* _Estratto del documento_
━━━━━━━━━━━━━━━━

A colui che non mantiene quella distanza, si dice in Inghilterra: keep your distance! − Con essa il bisogno del calore reciproco è soddisfatto in modo incompleto, in compenso però non si soffre delle spine altrui. − Colui, però, che possiede molto calore interno preferisce rinunciare alla società, per non dare né ricevere sensazioni sgradevoli.»
Il concept –
Ad oggi, in questa società, bisogna essere – come – dei porcospini ed è così che si viene educati, così si è integrati, è così che si viene formati ed informati. O meglio, conformati.
Eppure, dalla metafora alla realtà: siamo davvero porcospini piuttosto che esseri umani ormai? In effetti sì, preferiamo una società pungente, persone che si fanno male a vicenda, come unico scopo. Quali sono le conseguenze? Le ferite, il sangue e l’emarginazione, il freddo. Questo, a dispetto della ricerca del calore dei porcospini.
E in quest’epoca di medioevale dubitevole positivismo fondato sulla ricerca del delirio Schopenhauer non poteva che essere l’esempio perfetto da (non) seguire. Nonostante avesse ragione, sia chiaro (e come dargli torto?).
Le tracce:
In realtà, già nella descrizione qui sopra ho già dato cenno alla spiegazione di ciascun brano contenuto nel concept.
Partiamo dal fatto che ho voluto fare un album dall’approccio progressive rock e ne ho provato a dare una sua coerenza, nella prima parte più ‘orecchiabile’, nella seconda – del racconto – con un’impronta a tratti più sperimentale e forse anche più impegnativa (se non noiosa).
Ho qui deciso di usare la voce come strumento musicale di comunicazione nel complesso dell’arrangiamento, a dispetto di altri, molteplici lavori precedenti perlopiù strumentali.
Venivo da un periodo di ascolto di musica post-minimalista, con tanto amore per Max Richter tra gli altri. Qui si può notare un approccio non troppo dissimile seppur diverso: lo definirei “massimalista”, nel tentativo di voler soddisfare il mio horror vacui, sperando di non aver ceduto al farraginoso come è mio solito, provando quindi anche nel racconto recitato e soprattutto con testi comunque ermetici e sintetici quanto amalgamati.
- (1) “When it’s Cold”

━━━━━━━━━━━━━━━━

* _Materiale fornito_
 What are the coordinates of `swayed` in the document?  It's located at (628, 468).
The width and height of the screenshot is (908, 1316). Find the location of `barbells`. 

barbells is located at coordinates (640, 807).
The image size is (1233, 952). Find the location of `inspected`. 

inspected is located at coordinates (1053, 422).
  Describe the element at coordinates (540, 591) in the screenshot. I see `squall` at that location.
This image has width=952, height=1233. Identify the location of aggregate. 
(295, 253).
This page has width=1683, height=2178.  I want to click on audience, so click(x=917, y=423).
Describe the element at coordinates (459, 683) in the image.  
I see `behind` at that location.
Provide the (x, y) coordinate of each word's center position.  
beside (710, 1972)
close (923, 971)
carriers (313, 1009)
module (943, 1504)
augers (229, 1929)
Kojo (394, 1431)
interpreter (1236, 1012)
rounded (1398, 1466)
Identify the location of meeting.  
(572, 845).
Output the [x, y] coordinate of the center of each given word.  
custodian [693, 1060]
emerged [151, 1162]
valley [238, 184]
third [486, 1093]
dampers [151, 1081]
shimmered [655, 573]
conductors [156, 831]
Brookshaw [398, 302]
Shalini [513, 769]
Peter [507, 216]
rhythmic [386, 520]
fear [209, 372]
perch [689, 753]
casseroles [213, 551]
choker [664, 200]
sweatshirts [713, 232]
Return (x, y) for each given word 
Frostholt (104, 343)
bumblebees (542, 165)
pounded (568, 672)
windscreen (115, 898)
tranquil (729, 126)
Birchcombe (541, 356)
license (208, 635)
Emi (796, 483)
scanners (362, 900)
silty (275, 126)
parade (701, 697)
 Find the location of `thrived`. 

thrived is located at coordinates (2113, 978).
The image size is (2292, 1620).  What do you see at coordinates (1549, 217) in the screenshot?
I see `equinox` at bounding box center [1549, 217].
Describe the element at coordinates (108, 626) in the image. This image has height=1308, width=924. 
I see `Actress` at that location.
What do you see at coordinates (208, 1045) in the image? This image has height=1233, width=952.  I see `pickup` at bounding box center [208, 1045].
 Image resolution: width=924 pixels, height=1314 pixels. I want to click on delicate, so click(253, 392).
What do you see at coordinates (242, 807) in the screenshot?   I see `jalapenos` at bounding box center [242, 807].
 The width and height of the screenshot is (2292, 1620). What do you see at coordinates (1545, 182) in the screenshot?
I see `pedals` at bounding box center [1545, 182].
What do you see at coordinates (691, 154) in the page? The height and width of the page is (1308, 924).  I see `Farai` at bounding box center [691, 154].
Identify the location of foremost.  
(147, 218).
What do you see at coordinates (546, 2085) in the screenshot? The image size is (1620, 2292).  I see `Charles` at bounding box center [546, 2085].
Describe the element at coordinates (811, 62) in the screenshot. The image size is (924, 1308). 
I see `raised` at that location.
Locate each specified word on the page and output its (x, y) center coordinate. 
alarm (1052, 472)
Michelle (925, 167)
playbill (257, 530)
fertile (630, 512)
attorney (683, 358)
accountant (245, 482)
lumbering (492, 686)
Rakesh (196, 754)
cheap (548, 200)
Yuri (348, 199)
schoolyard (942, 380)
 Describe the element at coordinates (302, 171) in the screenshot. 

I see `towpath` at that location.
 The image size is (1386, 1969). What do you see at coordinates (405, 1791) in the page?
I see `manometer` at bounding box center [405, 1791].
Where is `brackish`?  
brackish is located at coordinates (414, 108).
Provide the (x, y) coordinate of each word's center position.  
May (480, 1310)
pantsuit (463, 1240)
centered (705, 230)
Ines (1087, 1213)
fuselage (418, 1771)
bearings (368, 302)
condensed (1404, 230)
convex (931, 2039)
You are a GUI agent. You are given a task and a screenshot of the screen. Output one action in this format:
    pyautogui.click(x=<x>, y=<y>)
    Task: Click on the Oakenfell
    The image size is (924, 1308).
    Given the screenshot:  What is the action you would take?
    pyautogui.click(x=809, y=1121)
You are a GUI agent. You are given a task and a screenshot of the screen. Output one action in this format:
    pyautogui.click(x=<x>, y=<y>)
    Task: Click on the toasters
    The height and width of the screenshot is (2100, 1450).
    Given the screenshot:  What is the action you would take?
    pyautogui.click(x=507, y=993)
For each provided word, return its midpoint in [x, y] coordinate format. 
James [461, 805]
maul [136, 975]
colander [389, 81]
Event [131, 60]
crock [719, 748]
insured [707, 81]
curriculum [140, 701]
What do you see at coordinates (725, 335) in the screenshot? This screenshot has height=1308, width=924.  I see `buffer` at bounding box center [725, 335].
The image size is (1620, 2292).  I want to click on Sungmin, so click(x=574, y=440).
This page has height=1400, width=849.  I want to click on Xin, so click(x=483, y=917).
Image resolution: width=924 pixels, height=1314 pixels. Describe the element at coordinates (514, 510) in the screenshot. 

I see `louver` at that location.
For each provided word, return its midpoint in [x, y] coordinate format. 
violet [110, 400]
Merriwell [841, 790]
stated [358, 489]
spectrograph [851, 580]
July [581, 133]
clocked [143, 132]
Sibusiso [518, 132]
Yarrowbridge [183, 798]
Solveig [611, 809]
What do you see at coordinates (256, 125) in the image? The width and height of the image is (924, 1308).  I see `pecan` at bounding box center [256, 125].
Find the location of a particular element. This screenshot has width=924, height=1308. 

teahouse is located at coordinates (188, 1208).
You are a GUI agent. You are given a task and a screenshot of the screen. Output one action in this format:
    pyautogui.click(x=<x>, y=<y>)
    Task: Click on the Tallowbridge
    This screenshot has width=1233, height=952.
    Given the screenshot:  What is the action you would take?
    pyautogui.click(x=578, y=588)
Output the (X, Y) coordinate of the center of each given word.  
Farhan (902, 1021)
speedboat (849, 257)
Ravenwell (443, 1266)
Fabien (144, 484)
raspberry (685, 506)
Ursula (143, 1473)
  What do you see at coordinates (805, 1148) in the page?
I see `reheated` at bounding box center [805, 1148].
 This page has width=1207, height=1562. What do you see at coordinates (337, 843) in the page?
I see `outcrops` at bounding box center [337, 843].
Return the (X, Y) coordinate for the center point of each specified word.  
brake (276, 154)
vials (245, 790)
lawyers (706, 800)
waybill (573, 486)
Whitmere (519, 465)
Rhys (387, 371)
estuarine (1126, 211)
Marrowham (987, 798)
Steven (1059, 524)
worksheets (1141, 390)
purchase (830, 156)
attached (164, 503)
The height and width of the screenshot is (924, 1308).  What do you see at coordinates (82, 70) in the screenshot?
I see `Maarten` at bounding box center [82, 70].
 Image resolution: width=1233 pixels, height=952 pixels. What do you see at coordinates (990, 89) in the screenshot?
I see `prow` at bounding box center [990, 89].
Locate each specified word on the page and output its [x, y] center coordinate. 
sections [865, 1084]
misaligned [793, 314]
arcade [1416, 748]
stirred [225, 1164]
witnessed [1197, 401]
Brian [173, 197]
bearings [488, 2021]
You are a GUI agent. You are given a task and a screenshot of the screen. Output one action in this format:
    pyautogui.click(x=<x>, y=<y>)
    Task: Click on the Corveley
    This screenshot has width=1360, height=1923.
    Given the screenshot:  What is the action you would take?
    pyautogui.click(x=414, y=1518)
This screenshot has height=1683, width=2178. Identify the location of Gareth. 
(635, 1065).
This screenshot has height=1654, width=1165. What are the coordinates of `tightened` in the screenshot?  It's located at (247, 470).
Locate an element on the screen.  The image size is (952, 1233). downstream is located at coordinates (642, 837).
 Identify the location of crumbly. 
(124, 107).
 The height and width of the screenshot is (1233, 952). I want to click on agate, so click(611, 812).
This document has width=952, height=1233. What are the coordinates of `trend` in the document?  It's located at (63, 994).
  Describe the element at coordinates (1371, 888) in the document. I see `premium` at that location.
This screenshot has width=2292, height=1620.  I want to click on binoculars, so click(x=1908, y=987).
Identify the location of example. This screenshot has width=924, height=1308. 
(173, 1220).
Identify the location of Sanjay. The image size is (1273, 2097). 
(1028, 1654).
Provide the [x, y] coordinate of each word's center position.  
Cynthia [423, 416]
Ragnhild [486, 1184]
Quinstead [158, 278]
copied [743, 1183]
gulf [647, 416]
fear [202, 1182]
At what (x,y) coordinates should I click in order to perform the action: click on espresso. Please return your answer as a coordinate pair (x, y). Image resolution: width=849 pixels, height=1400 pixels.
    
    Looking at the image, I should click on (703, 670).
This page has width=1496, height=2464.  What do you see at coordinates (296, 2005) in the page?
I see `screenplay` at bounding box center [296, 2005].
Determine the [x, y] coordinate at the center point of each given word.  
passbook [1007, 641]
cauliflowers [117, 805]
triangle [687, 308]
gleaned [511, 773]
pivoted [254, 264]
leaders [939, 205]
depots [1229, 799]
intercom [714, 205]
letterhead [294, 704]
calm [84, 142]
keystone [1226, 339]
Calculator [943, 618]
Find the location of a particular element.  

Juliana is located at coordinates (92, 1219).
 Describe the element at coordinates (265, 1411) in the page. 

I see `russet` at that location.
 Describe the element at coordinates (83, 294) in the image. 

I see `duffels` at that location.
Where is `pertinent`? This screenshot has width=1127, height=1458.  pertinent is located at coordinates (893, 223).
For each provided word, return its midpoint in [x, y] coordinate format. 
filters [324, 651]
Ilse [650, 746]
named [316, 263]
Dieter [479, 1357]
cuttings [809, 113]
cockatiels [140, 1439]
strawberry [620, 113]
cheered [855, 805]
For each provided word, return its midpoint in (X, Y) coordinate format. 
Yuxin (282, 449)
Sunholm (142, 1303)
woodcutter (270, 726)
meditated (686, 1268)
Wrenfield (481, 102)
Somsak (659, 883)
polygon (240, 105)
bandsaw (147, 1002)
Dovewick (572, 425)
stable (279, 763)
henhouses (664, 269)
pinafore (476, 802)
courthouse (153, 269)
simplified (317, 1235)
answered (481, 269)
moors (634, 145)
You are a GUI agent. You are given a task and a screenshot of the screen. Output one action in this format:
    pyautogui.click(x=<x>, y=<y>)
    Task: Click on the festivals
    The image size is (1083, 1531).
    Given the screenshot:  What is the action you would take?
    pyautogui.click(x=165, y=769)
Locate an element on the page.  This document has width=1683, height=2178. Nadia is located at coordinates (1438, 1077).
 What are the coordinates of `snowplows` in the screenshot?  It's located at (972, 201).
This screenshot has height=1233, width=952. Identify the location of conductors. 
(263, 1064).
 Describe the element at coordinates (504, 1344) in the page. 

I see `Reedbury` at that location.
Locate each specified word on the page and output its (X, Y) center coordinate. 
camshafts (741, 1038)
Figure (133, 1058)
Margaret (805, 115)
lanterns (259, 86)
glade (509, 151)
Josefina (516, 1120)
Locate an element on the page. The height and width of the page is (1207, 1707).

━━━━━━━━━━━━━━━━

* _Esercizi proposti_
- 1) Nel testo sul concept album ispirato ai porcospini, quale approccio musicale viene indicato per l'album?
- 2) Prosegui il testo sul concept album ispirato ai porcospini a partire dall'ultima riga riportata.

* _Soluzioni degli esercizi_
- 1) Un approccio progressive rock.

- 2)
La traccia nasce da un breve scritto di dedica ai suicidi e un omaggio al poeta Marino Moretti (“A Cesena”).
In effetti avevo freddo ai piedi e non sapevo come rimediare, quindi ho scritto…:
“Fa’
Freddo
Va’”
Tre versi da guadare, un lascito più che una poesia. È quanto avrebbe scritto un suicida. Ma soprattutto, è quanto si prova quando i porcospini sono troppo lontani. E noi, come sopra, siamo porcospini e fa spesso freddo quando ci allontaniamo ed è sempre inverno per gli esseri umani. E più fa freddo, più ci allontaniamo (“from you”).
- (02) Save me to the Moon
La traccia parte diretta, con ritmo e sonorità anni ’80 in concomitanza con una voce tremante (effetto). Per poi divenire una richiesta di riavvicinamento, come a guardar la luna e chiederle di starti vicina… ma si sa che sulla luna fa freddo. Quindi, salvami al tramonto, quando fa più caldo. O almeno così sembra. Ti chiedo di tornare e di starmi vicino, posso chiedere scusa, posso doverti un favore, ma scaldami!
- (03) “I’m Dead Alive”
Forse la traccia più prog dell’album.
Lo spoken iniziale nasce da una poesia/racconto in italiano poi tradotta.
Parla della routine di ogni routine ed abitudine, di quel “Eterno Ritorno” di ogni giorno, destinato però a cambiare senza che ce ne possiamo accorgere. Ma se succede, guardiamo il “mondo” con occhi differenti: quelli della depressione, o meglio, della morte. A dispetto di Philip Dick, “Io sono morto, voi siete vivi”. Firmato: “A dead man alive” (senza riferimenti di genere o sesso in realtà, ma posso ammettere tratti autobiografici).
- 04 – Toxic Affection
Già pubblicata come singolo questa estate, ma già con l’intento di inserirla nel “Dilemma del Porcospino”. Una collaborazione con una bravissima cantante e attrice londinese che vuole rimanere anonima e così sarà.
Testo e musica scritti in una notte di Gerwurztraminer – e non solo.
Questo è il momento in cui arriva l’illusione del dipinto della verità pendente: quella del calore.
L’illusione di essere vicini abbastanza a qualcuno ma non troppo per farsi male. Ma ci si dimentica del pericolo e… gli aculei sono tossici! E non mi va di affermare che l’amore sia tossico, eppure… finiamo per pensare che lo sia! Bugie, pretese, illusioni. Queste sono le relazioni tossiche. Cosa pensavate, fossero quelle sentimentali? Beh, ne sono un a conseguenza.
Musicalmente la voce (a tratti dialogata con la mia) è accompagnata dall’arrangiamento downtempo à la Royksopp (credo eh) fondamentalmente polifonico piuttosto che lavorato sulle armonie, in ogni caso tendente al soffice ma con brevissimi accenni di aggressività.
(05) Toxic Affection (Reprise)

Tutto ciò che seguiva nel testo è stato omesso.